2.9 KiB
2.9 KiB
Step 1: Preparation
The goal of the preparation stage is to ensure that the organization can comprehensively respond to an incident at a moment’s notice.
In a SANS incident response plan, these are critical elements that should be prepared in advance:
- Policy—define principle, rules and practices to guide security processes. Ensure the policy is highly visible both to employees and users, for example by displaying a login banner that states all activities will be monitored, and clearly stating unauthorized activities and the associated penalties.
- Response Plan/Strategy—create a plan for incident handling, with prioritization of incidents based on organizational impact. For example, organizational impact is higher the more employees are affected within the organization, the more an event is likely to impact revenues, or the more sensitive data is involved, such as salaries, financial or private customer data.
- Communication—create a communication plan that states which CSIRT members should be contacted during an incident, for what reasons and when they can be contacted. For example, there may be operations staff on call at all hours, everyone in the organization should know, which incident responders to contact to help bring systems back up. The communication plan should state the policy for contacting law enforcement, and who should make contact.
- Documentation—documentation is not optional and can be a life saver. If the incident is considered a criminal act, your documentation will be used to press charges against suspects. Any information you collect about the incident can also be used for lessons learned and to improve your incident response process. Documentation should answer the questions: Who, What, When, Where, Why, and How?.
- Team—build a CSIRT team with all relevant skills, not just security. Include individuals with expertise in security but also IT operations, legal, human resources, and public relations—all of whom can be instrumental in dealing with and mitigating an attack.
- Access control—make sure that CSIRT staff have the appropriate permissions to do their job. It is a good idea to have, as part of the incident response plan, network administrators add permissions to CSIRT member accounts, and then remove them when the incident is over.

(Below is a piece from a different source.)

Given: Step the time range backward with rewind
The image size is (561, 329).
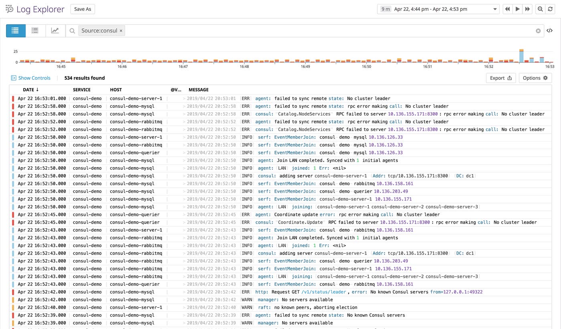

- Training—ensure initial and ongoing training for all CSIRT members on incident response processes, technical skills and relevant cyberattack patterns and techniques. Carry out drills at regular intervals to insure that everyone in the CSIRT knows what they need to do and is able to perform their duties during a real incident.
- Tools—evaluate, select and deploy software and hardware that can help respond to an incident more effectively. All of the tools should be packaged in a “jump bag” that can be quickly accessed by CSIRT members when an incident occurs.